▸ **PROBLEM DESCRIPTION**:
Restate the records word for word. Include no pictures.

[Stored data]
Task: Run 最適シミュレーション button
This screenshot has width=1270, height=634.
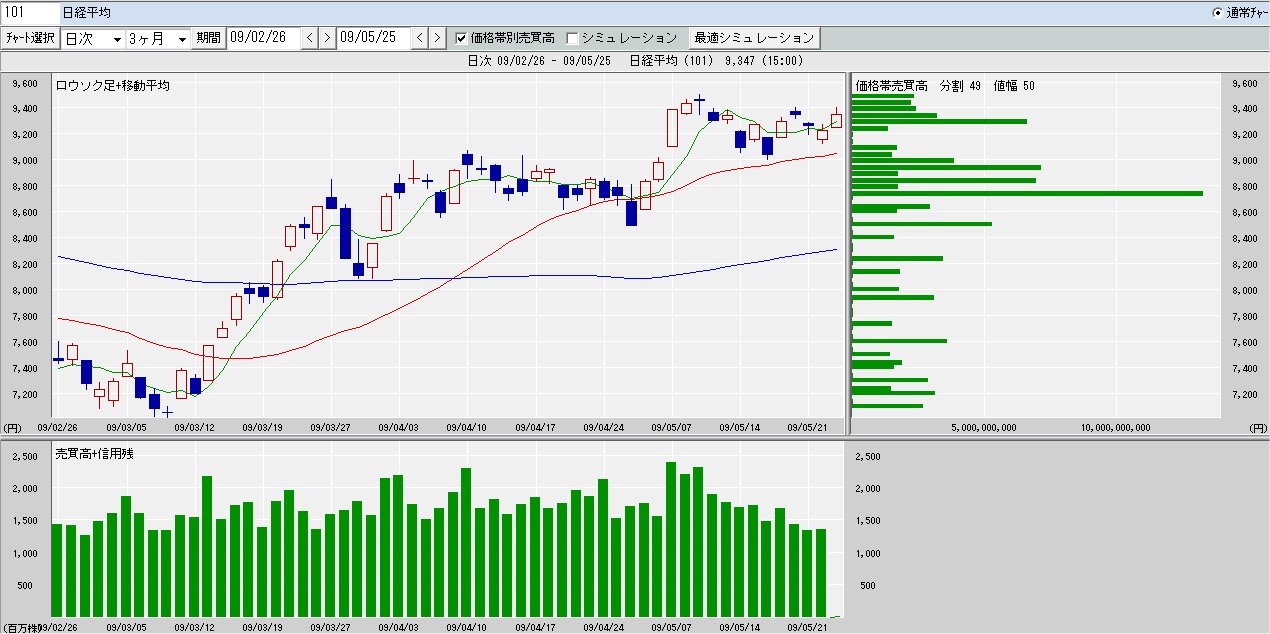Action: point(754,38)
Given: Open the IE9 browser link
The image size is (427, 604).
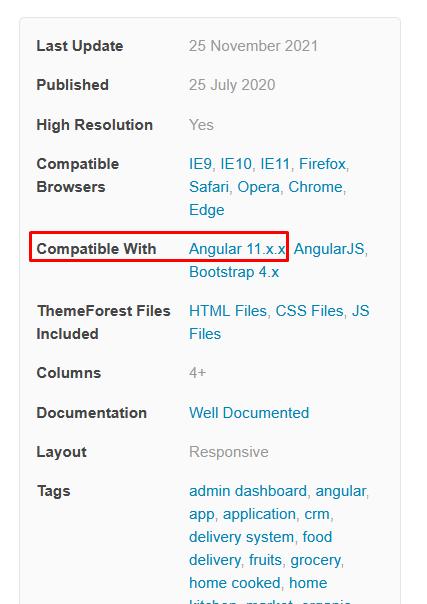Looking at the screenshot, I should pyautogui.click(x=200, y=164).
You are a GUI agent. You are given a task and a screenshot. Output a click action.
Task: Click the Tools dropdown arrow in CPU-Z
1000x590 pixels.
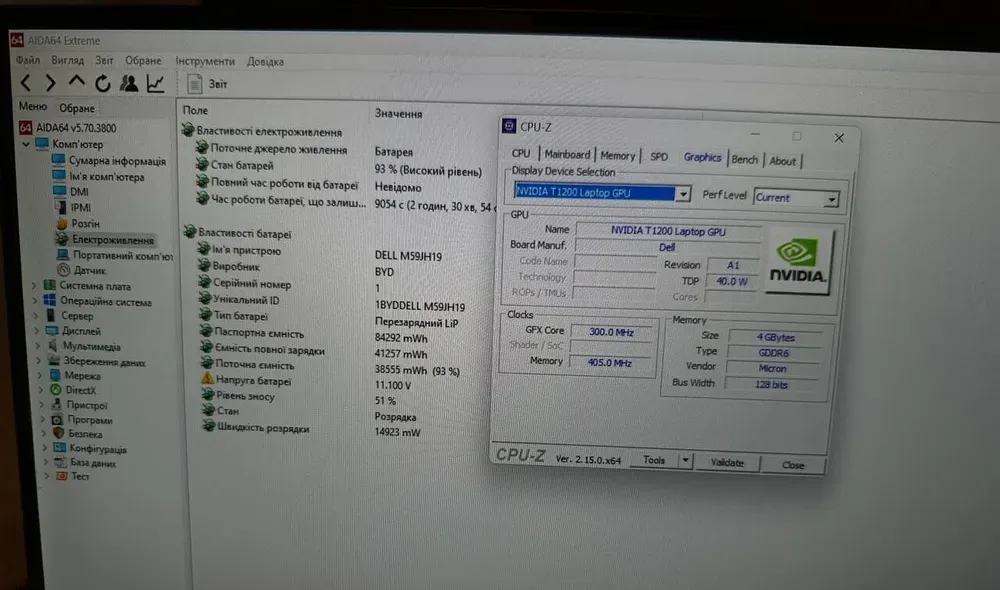(685, 461)
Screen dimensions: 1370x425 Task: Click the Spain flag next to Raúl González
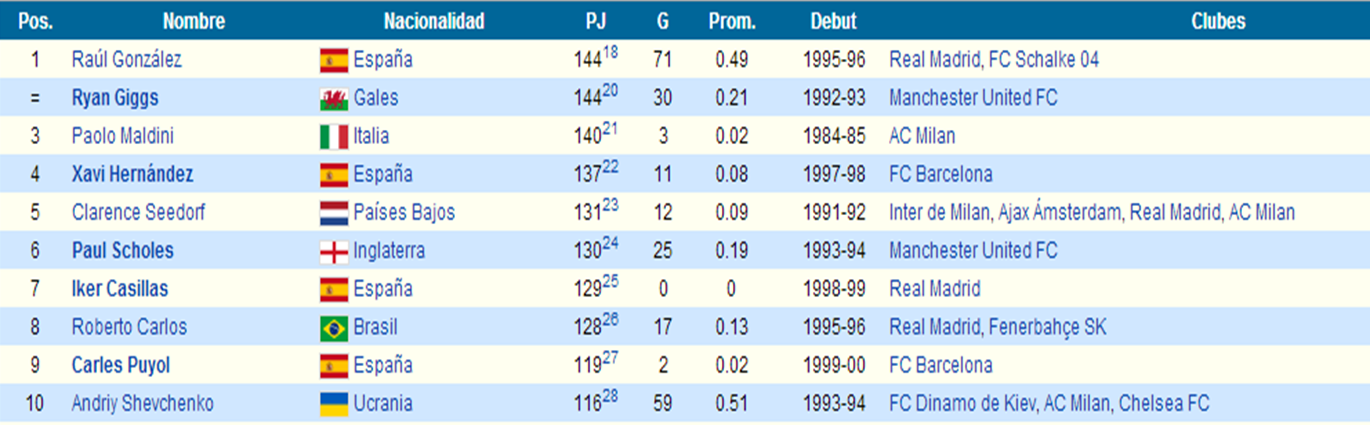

▸ **SOLVED EXERCISE**:
Task: Run 最適シミュレーション button
This screenshot has width=1270, height=634.
Action: point(754,38)
Given: Open the IE9 browser link
The image size is (427, 604).
Looking at the screenshot, I should pyautogui.click(x=200, y=164).
You are a GUI agent. You are given a task and a screenshot. Output a click action.
Task: Click the Tools dropdown arrow in CPU-Z
1000x590 pixels.
(685, 461)
Screen dimensions: 1370x425 Task: Click the Spain flag next to Raúl González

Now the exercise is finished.